[Opening Record excerpts section]

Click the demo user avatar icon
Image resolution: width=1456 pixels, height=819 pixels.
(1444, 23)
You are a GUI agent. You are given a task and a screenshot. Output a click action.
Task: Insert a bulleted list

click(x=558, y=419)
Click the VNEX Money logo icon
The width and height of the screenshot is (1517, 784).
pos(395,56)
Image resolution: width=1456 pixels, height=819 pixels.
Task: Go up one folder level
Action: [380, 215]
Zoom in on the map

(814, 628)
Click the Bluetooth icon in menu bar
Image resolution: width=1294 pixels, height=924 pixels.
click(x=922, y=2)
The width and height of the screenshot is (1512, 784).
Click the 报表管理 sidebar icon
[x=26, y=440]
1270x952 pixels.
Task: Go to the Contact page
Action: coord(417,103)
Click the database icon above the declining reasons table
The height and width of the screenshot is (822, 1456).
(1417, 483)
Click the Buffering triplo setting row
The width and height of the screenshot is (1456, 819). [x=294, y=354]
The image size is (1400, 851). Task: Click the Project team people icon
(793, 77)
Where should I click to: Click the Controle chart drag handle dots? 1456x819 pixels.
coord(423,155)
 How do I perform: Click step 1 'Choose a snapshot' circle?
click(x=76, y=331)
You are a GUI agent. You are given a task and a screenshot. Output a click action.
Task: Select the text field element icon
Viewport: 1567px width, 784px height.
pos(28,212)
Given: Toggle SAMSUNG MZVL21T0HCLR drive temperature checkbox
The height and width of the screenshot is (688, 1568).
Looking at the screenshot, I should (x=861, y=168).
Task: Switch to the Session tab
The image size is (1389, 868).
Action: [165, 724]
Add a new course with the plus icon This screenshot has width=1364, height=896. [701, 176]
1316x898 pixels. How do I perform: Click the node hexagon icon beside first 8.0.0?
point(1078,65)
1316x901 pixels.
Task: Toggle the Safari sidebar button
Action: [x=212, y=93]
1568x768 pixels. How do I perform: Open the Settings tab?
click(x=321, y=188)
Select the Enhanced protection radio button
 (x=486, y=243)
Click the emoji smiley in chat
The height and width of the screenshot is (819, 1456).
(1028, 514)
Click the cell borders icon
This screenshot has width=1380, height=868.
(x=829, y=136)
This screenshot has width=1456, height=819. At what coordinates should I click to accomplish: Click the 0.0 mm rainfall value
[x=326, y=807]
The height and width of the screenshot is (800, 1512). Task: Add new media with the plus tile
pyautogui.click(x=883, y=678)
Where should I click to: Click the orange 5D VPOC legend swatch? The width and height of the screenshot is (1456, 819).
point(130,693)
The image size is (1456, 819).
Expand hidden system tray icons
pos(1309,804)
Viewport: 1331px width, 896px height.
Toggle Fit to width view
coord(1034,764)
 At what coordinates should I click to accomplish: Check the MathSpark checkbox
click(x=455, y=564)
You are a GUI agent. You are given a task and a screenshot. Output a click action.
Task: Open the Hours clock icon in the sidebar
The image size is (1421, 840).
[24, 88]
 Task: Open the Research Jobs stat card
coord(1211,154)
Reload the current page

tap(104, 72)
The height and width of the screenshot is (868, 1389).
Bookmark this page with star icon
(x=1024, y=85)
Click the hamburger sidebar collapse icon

[Closing Record excerpts section]

:: What is needed ::
Copy exactly. The range runs from the line containing "Reload the current page" through the last line of the data.

:: Response box ::
Reload the current page

tap(104, 72)
The height and width of the screenshot is (868, 1389).
Bookmark this page with star icon
(x=1024, y=85)
Click the hamburger sidebar collapse icon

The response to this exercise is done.